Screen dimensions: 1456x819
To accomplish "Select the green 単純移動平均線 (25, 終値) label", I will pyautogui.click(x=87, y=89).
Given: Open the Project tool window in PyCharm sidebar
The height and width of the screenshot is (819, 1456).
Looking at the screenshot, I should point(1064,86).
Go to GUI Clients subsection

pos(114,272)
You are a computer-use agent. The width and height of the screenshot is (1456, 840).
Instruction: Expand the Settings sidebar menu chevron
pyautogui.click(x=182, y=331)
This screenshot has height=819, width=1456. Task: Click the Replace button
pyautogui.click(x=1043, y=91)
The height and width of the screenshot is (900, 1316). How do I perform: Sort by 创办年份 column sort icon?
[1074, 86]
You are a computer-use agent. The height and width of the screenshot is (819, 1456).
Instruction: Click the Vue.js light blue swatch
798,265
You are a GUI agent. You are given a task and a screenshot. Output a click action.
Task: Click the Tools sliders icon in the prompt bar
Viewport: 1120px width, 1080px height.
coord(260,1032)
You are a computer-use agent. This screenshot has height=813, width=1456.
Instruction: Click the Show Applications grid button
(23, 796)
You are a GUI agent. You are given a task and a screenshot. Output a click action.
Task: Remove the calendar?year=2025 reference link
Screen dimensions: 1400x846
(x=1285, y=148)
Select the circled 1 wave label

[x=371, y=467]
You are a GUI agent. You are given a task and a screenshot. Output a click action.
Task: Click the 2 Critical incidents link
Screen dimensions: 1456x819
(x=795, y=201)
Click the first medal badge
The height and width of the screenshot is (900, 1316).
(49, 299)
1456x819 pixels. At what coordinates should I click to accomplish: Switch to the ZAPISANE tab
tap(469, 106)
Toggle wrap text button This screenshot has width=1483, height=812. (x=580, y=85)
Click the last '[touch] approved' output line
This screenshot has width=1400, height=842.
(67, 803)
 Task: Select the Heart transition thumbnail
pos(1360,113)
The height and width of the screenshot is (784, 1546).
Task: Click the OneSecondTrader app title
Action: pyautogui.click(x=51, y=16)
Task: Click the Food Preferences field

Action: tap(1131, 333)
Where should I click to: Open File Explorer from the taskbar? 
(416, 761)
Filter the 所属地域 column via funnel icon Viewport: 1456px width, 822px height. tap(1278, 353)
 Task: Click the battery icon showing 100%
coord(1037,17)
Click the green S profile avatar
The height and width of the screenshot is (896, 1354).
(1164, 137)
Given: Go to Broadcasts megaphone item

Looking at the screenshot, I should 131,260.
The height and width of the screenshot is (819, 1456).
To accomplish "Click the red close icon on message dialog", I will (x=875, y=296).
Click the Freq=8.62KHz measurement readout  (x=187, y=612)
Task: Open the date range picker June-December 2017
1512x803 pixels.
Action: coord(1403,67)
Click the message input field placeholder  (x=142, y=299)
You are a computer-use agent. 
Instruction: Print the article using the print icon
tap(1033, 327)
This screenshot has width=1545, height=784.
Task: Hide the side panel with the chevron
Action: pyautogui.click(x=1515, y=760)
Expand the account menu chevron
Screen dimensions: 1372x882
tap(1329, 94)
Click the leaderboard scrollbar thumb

:::::

:: Your instructions ::
Word for word, reproduce the listing above from its start up to and including the line that has "You are a computer-use agent. The width". Give only those lines.

:: Solution for this task ::
Screen dimensions: 1456x819
To accomplish "Select the green 単純移動平均線 (25, 終値) label", I will pyautogui.click(x=87, y=89).
Given: Open the Project tool window in PyCharm sidebar
The height and width of the screenshot is (819, 1456).
Looking at the screenshot, I should point(1064,86).
Go to GUI Clients subsection

pos(114,272)
You are a computer-use agent. The width and height of the screenshot is (1456, 840).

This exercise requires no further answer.